Da entrevista de Raquel Ribeiro a propósito do livro Adoecer. (Público, 24MAR)

7.4.10

António Guerreiro sobre Mãe-do-Fogo


Sobre o livro Mãe-do-Fogo, António Guerreiro diz: «Entre os desenhos de João Cruz Rosa e os poemas de João Miguel Fernandes Jorge não há uma relação ilustrativa nem de interpretação: cada uma das secções do livro é autónoma. Mas não há na poesia portuguesa contemporânea um diálogo mais fecundo com a arte irmã da poesia do que aquele que este poeta tem desenvolvido.» Na revista Actual de 27 de Março.


6.4.10

José Riço Direitinho sobre John Cheever



John Cheever ganhou fama de contista exímio cujo talento foi reconhecido por Nabokov, Bellow e Updike.
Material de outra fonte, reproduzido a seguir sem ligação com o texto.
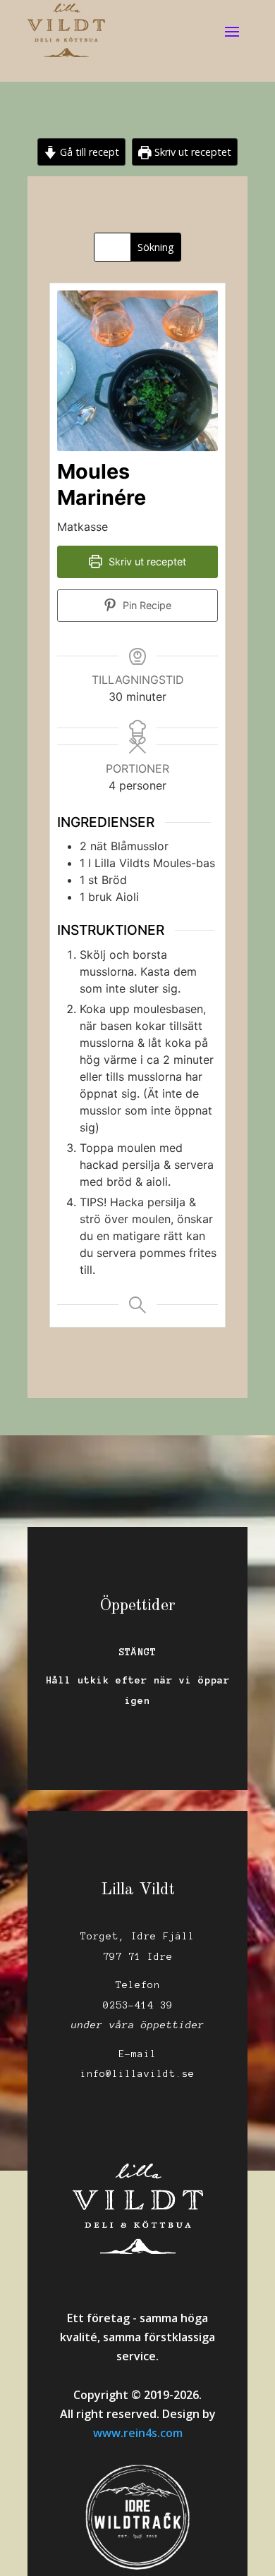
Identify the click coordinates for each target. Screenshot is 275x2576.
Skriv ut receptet (191, 152)
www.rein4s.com (138, 2433)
No entanto, frisa José Riço Direitinho, «foi nos romances – escreveu cinco (que a Relógio d'Água tem vindo a publicar, Crónica de Wapshot, vencedor do National Book Award em 1958, é o terceiro) – que John Cheever mais explorou a dualidade da natureza humana, representada por conflitos entre dois personagens com diferentes visões da vida, quase sempre opostas.» Este livro é assim, segundo o crítico, «um exemplo do virtuosismo narrativo de Cheever e da sua assombrosa capacidade de observação.» Na revista LER de Abril.


Último livro de Turguénev recenseado no Ípsilon


A propósito de Fumo, de Ivan Turguénev, Rui Catalão procede à sua comparação, no Público de 2 de Abril, com Anna Karenina de Tolstói, para concluir que «O enredo, as características gerais dos protagonistas, temas e enfoque social até são comuns aos dois livros, mas a locomotiva emocional de Tolstói é substituída em Turguénev por subtis estados de intranquilidade.»
O eixo de gravidade do romance é assim, segundo este crítico, a descrição apurada das paixões da alma: «A arte de Turguénev revela-se na sua força maior quando a narrativa é suspensa para as personagens serem retratadas.»



Cossacos, de Lev Tolstói, na revista LER



«Esta novela», diz Dóris Graça Dias na revista LER de Abril, «é uma singela homenagem de Tolstói ao povo cossaco, caracterizado pela independência face aos senhores feudais e por uma forte relação com a terra e com as artes da guerra.» O interesse de Tolstói, porém, como sublinha DGD, incide concretamente no dilema do protagonista: «Sentindo-se rejeitado, só resta a Olénin regressar ao lugar que rejeitou, assumindo o drama de não pertencer a lugar nenhum.»